The awkwardness principle: why change rarely feels right
I keep coming back to a line in the excellent book Already Free, by the psychotherapist Bruce Tift: “The practices that carry the greatest potential for transformative change are usually counter-instinctual.” I take him to mean that if you’re trying to get better at life in some way – more patient, or better at listening, or less prone to procrastination or anxiety or self-sabotage – the necessary actions are pretty much guaranteed not to feel especially good. They’re more likely to feel scary, or at least awkward, like wearing an ill-fitting shirt, or writing with your non-dominant hand. While learning to be patient, you should expect to feel restless. As you embark on a long-postponed creative project, you should expect to feel unready. One way or another, change will feel crappy.
This shouldn’t really come as a surprise. After all, you’re attempting in some way to be different than you are. (That’s true, by the way, even if your goal is to become more accepting of how things are.) Yet your entire personality, up to this moment, has been one long exercise in getting good at being who you currently are. So of course you’ll feel ungainly and self-conscious when you try to do otherwise.

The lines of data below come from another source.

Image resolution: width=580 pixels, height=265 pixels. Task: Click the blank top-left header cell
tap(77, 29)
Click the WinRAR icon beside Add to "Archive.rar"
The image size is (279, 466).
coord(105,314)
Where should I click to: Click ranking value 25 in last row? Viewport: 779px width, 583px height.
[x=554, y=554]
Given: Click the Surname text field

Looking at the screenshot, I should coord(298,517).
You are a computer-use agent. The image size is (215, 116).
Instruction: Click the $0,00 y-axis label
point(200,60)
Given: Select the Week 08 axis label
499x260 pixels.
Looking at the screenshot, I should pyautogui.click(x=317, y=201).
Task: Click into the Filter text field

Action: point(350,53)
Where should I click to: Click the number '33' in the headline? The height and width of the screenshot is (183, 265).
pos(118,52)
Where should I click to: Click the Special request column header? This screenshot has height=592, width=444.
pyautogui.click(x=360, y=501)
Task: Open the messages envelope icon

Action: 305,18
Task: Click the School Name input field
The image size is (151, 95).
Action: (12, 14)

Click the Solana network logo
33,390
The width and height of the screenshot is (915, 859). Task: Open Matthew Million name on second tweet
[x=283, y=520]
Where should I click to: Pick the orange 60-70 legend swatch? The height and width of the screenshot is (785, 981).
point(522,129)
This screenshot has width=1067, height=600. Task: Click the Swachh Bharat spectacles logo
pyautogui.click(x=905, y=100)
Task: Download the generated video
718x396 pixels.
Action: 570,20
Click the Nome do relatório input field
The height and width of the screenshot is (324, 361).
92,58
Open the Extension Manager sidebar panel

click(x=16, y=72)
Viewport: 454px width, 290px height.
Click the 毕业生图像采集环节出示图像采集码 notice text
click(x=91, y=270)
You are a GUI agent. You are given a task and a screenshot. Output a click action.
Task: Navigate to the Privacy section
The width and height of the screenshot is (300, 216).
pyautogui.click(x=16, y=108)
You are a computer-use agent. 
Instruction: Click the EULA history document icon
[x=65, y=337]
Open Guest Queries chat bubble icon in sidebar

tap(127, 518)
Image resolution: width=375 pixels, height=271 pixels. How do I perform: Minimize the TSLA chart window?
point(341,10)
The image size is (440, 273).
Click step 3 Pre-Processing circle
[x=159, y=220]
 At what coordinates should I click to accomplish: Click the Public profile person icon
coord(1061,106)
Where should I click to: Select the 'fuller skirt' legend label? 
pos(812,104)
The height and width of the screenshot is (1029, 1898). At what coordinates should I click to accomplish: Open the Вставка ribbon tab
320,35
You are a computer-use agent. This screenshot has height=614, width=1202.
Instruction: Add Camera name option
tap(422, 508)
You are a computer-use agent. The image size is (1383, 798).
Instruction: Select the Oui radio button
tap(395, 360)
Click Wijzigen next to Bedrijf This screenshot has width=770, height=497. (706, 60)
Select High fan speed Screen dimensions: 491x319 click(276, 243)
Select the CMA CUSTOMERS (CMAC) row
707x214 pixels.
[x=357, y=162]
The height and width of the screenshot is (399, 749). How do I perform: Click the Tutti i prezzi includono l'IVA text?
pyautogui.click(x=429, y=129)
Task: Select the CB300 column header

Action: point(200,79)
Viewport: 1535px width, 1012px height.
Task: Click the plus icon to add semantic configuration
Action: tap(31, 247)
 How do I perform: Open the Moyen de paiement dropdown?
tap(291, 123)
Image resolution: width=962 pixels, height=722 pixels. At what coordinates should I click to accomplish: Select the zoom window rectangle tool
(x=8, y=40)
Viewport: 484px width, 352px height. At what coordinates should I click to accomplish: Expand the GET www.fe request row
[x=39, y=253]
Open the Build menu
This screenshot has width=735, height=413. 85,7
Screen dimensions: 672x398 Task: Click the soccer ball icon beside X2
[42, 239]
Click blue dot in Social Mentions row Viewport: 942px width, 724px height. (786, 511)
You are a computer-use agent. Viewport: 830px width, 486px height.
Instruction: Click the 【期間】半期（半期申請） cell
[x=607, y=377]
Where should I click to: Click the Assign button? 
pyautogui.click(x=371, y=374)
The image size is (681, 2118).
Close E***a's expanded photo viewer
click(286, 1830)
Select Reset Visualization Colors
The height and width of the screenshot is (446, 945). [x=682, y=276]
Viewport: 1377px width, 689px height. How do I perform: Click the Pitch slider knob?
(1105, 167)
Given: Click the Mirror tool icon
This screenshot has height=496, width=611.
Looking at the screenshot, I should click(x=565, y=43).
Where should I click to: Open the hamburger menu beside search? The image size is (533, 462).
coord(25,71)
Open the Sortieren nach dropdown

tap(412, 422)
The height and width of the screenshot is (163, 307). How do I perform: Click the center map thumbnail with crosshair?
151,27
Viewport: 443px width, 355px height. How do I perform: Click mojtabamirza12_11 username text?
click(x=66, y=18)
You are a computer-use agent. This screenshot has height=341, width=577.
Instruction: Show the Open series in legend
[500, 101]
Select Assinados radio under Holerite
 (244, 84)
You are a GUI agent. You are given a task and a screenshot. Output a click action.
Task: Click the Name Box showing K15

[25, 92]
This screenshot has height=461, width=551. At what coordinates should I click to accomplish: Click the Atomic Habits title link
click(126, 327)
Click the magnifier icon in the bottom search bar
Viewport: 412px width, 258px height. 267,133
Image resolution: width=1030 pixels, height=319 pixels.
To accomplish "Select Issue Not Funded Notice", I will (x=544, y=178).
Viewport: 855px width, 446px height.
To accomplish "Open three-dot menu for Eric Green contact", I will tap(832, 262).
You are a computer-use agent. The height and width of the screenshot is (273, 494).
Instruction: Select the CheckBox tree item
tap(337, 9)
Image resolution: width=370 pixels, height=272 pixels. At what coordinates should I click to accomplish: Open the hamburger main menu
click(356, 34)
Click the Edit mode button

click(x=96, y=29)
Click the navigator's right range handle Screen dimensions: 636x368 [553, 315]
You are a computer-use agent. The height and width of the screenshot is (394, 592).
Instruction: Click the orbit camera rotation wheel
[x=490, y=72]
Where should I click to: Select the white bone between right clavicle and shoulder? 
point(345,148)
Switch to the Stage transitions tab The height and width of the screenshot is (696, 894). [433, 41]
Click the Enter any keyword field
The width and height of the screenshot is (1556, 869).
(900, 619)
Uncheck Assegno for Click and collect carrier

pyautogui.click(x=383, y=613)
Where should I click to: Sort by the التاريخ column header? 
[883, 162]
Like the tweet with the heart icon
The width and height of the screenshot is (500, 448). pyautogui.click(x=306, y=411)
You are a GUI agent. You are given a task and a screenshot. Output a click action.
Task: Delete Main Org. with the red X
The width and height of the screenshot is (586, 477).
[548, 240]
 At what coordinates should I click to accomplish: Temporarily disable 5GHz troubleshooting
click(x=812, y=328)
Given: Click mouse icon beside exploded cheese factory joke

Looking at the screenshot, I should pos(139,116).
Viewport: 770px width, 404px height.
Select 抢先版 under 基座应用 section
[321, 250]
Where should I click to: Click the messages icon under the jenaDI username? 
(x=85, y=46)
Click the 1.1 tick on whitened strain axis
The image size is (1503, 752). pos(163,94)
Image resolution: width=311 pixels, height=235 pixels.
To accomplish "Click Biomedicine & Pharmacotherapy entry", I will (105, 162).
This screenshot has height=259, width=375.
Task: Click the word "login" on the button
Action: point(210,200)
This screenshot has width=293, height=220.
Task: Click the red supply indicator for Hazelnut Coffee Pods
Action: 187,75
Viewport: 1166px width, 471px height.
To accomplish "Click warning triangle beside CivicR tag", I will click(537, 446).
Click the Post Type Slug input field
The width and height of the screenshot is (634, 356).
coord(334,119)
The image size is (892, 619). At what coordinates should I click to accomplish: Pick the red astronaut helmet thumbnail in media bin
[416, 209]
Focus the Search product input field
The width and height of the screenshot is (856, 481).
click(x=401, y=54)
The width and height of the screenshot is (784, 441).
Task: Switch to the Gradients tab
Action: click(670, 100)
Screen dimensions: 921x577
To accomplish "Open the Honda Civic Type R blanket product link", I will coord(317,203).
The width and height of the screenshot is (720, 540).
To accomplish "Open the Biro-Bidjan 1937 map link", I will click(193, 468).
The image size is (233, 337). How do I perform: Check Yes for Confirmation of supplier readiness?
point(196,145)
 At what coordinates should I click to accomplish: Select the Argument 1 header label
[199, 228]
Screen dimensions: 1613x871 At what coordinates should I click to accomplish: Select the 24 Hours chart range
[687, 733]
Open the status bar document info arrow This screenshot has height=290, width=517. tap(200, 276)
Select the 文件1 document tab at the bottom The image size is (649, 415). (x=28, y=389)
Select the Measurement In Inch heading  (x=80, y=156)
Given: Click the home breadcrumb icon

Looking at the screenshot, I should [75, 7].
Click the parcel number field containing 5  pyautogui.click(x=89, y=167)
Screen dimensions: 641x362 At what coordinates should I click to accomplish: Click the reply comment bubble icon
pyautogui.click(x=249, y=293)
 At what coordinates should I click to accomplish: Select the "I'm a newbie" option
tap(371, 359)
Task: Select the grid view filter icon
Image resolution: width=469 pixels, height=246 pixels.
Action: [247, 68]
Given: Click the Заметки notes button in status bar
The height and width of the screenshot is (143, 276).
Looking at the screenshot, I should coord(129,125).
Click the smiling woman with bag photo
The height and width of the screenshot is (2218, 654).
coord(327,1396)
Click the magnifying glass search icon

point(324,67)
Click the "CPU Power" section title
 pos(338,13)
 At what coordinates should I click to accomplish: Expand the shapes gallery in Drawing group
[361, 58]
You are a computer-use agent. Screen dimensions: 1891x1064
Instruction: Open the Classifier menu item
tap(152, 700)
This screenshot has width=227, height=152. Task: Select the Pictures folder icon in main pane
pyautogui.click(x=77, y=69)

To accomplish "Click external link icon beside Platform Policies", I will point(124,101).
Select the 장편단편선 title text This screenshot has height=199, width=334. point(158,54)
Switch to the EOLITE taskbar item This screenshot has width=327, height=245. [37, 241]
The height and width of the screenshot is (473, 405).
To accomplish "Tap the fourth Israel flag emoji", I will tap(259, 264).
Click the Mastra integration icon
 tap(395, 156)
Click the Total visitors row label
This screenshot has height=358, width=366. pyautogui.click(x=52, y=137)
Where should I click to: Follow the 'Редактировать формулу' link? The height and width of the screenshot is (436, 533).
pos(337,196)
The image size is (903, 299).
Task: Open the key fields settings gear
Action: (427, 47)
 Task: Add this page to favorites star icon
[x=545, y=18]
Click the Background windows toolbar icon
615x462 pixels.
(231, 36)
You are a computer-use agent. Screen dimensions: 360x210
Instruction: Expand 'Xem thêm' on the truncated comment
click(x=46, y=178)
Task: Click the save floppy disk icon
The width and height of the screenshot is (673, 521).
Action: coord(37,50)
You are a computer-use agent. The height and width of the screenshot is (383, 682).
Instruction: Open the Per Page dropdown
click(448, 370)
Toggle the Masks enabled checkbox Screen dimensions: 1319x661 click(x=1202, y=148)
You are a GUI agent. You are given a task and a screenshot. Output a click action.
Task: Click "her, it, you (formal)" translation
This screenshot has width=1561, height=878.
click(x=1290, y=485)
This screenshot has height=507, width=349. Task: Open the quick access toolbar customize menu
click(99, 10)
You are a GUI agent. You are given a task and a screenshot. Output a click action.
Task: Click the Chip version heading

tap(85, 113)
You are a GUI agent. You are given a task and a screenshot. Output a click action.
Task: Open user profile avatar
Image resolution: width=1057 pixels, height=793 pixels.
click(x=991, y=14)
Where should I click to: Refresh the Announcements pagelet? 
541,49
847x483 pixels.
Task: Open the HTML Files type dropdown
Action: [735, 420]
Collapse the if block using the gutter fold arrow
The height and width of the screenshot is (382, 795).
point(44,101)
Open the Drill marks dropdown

If it feels disagreeable to learn to meditate, or time-block your day, or learn to finish what you start, that’s a good indication that you probably should.
The explanation for all this, from the viewpoint of old-school psychoanalysis, runs as follows: due to the normal incompetence of almost all parents, most of us grow up with the deep-seated belief that there are certain feelings we can’t allow ourselves to feel. Maybe you were raised with the message that you shouldn’t depend too much on others, or that you shouldn’t stand out from the crowd, or that you should stand out from the crowd, or that you should always have a clear plan for the future, or that people are out to take advantage of you. (Among my hang-ups, I’ve learned, is the belief that I need to put massive amounts of effort into work and life, to justify my existence – so I do so, then end up resenting it, and going on strike.)
For a small child, falling in with these family patterns feels like a matter of survival. So by the time you’re an adult, you’re deeply convinced that easing up on them – that is, by allowing yourself to depend on others, or stand out, or operate without a clear plan, etcetera – would be to invite disaster. No wonder the prospect seems utterly terrifying.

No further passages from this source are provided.